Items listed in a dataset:
========================================================================
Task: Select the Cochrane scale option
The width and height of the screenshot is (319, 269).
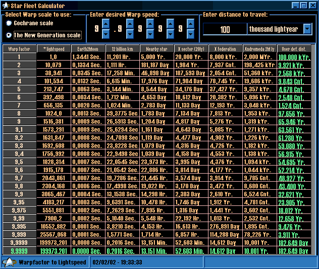Action: point(9,23)
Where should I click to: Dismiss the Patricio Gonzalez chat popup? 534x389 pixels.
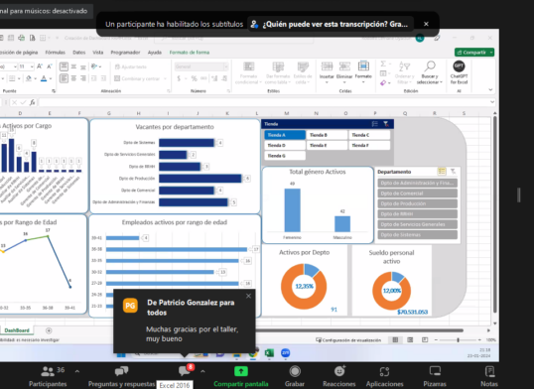pos(248,296)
========================================================================
Once you reach the line containing "The width and", print it and every line after it exactly, through the end of the entries, without any pictures.

The width and height of the screenshot is (319, 269).
Action: point(9,23)
Where should I click to: Dismiss the Patricio Gonzalez chat popup? 534x389 pixels.
pos(248,296)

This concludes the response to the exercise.